Intel's IoT Market Ready Solutions and RFP Ready Kits provide complete or near-complete solutions from Intel's ecosystem partners, which Haczynski said will be "key" to achieving the scale organizations will need to move forward. Both programs will be rolled into Intel Solutions Marketplace later this year.

"[COVID-19] is teaching many of us that we all need to have a digital strategy, not only for IT internally for our employees to be able to work safely and productively from home, but also for our businesses and the operational side of our businesses and our lines of business. How can we utilize technology and automation and artificial intelligence, etc. so that if there ever is a situation like this again, our business is up and running as frictionless as possible?" he said.

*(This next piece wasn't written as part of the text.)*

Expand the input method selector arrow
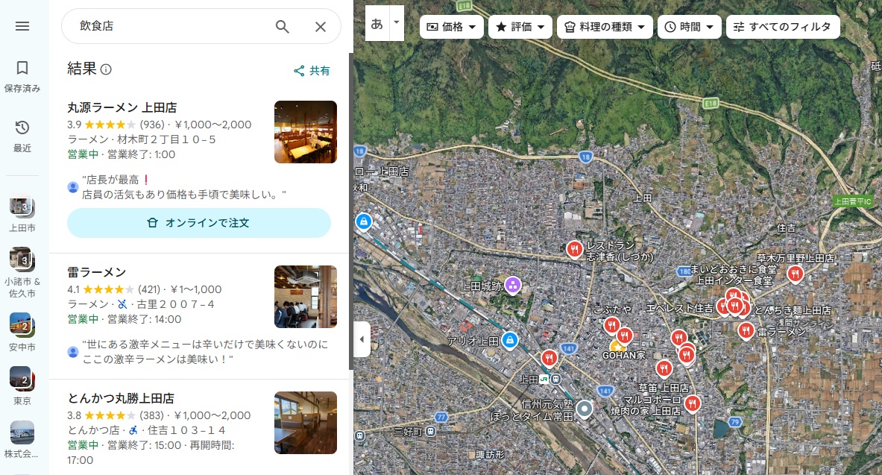Image resolution: width=882 pixels, height=475 pixels. [396, 23]
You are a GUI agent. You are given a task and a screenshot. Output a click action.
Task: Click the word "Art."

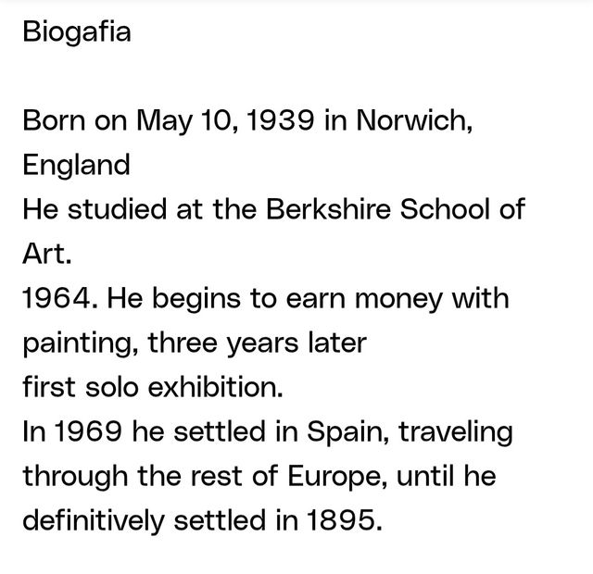coord(45,255)
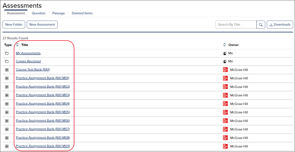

Jeff Dodge, director of national solutions for digital innovation at Insight Enterprises, a Tempe, Ariz.-based global solution provider and Intel partner, said his company has been working with Intel on an IoT platform that is now being adapted for a "detect and prevent" solution that can help organizations detect fever symptoms using thermal imaging.

"It's almost less about stopping someone from entering with a fever, but frankly, giving them that information as well as a justification to say, 'I shouldn't be here right now,'" he said.

The "prevent" side of the solution could support applications such as smart hand sanitizing, which could track if employees are washing their hands at a certain interval, Dodge said. Insight is also looking at using machine vision using Intel's OpenVINO software to deploy smart video cameras that can detect whether people are maintaining a six-foot distance from each other.

Dodge said Insight's "detect and prevent" solution is already part of Intel's Market Ready Solutions after only a couple months of development, and the company has already seen some interest.

"We've already seen initial connections with retail clients and other clients that Intel has brought us into their own business development capability," he said.

Jason Craig, chief technology advisor of public sector at World Wide Technology, a St. Louis-based global solution provider and Intel partner, said his company is also working with Intel to develop a thermal detection system for public sector use.

"We're trying to integrate it in a way that uses our vast knowledge of multi layers of security, multi layers of defense to help protect kids going into school, people going into a theme park," he said.

Such a system is not meant to be a "silver bullet" for preventing the transmission of viruses and instead will only be a "component of a larger solution," Craig said.

"We feel firmly that it's just a start point because even if COVID-19 goes away, now we have COVID-21 or whatever new variant of SARS [appears],” he said.